- Exercise task a: Repeat the entries word for word, starting with the line that contains "Viewport: 1024px width, 576px" and going on through the line that contains "Action: tap(38, 670)". Leave the pictures out.

- Text provided:
Each SIF line is a tab-separated triple::

ENTITY_A    interaction_type    ENTITY_B

The parser maps every unique entity (gene symbol, small molecule, complex name) to a place and every interaction triple to a transition with one input arc from ENTITY_A and one output arc to ENTITY_B. Duplicate triples are deduplicated. The flow is directional even for nominally-symmetric interaction types (in-complex-with, interacts-with, neighbor-of) — when a modeller wants symmetric handling they can add a second triple in the opposite direction.

- Task inputs:

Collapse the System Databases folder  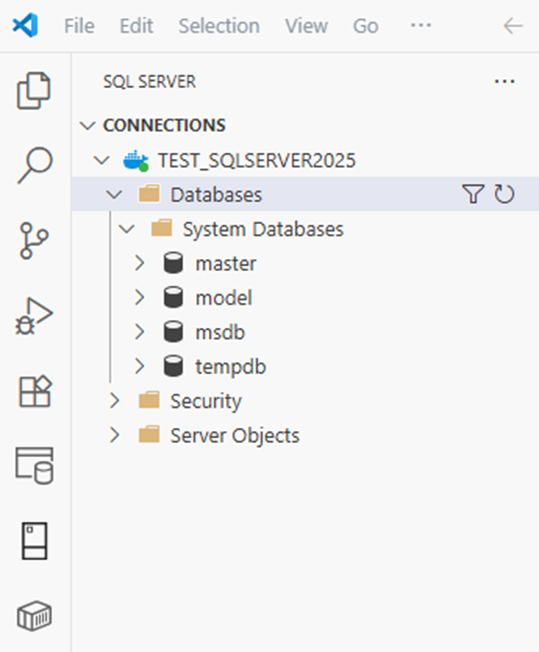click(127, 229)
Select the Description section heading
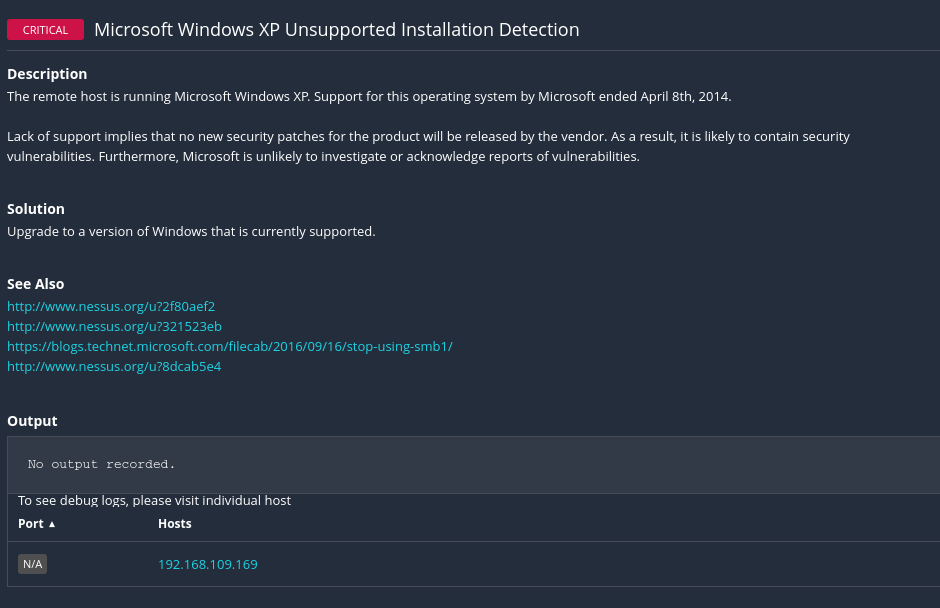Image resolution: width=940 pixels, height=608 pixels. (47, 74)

==

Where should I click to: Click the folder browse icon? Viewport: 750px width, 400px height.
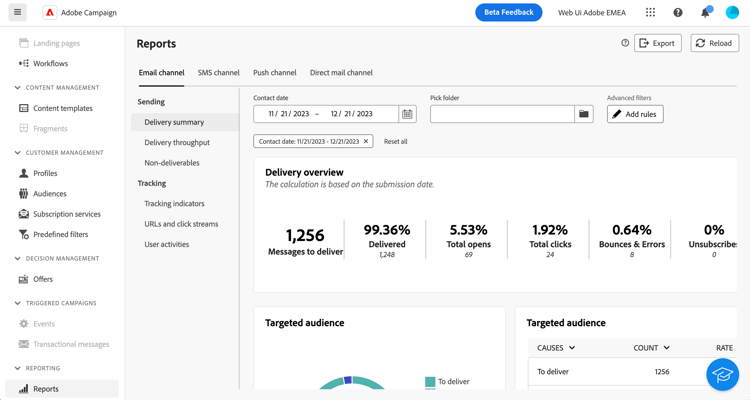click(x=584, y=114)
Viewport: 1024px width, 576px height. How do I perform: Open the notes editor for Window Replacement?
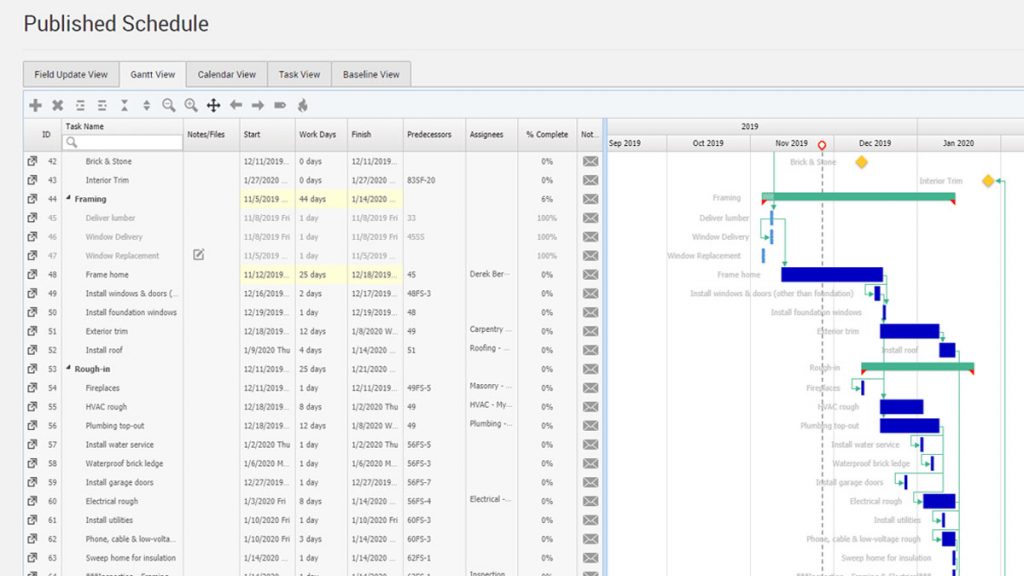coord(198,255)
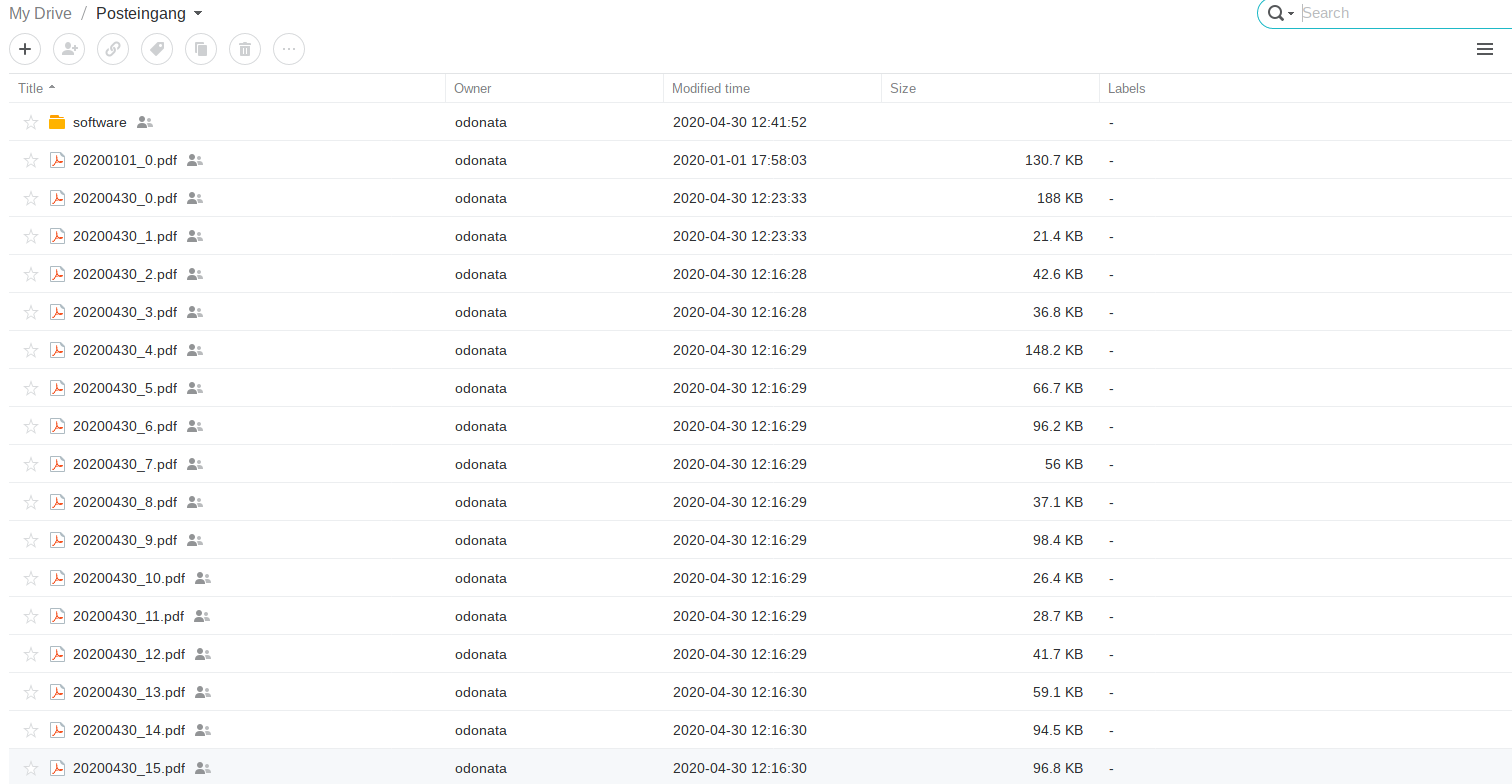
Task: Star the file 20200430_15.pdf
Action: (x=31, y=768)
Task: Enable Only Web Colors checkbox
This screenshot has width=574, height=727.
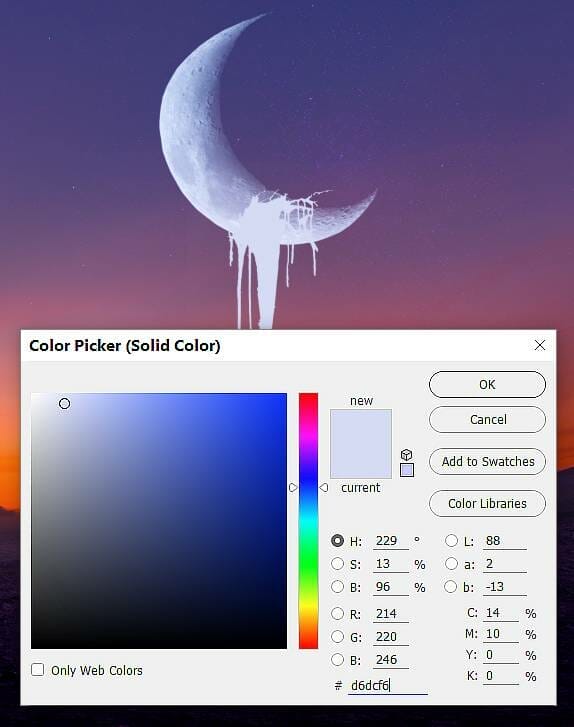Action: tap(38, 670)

- Exercise task b: Which interaction types does the SIF parsing text name as nominally symmetric?

- Worked solution a:
Viewport: 1024px width, 576px height. How do I perform: Open the notes editor for Window Replacement?
coord(198,255)
Task: Star the file 20200430_15.pdf
Action: (x=31, y=768)
Task: Enable Only Web Colors checkbox
This screenshot has width=574, height=727.
Action: tap(38, 670)

- Worked solution b:
in-complex-with
interacts-with
neighbor-of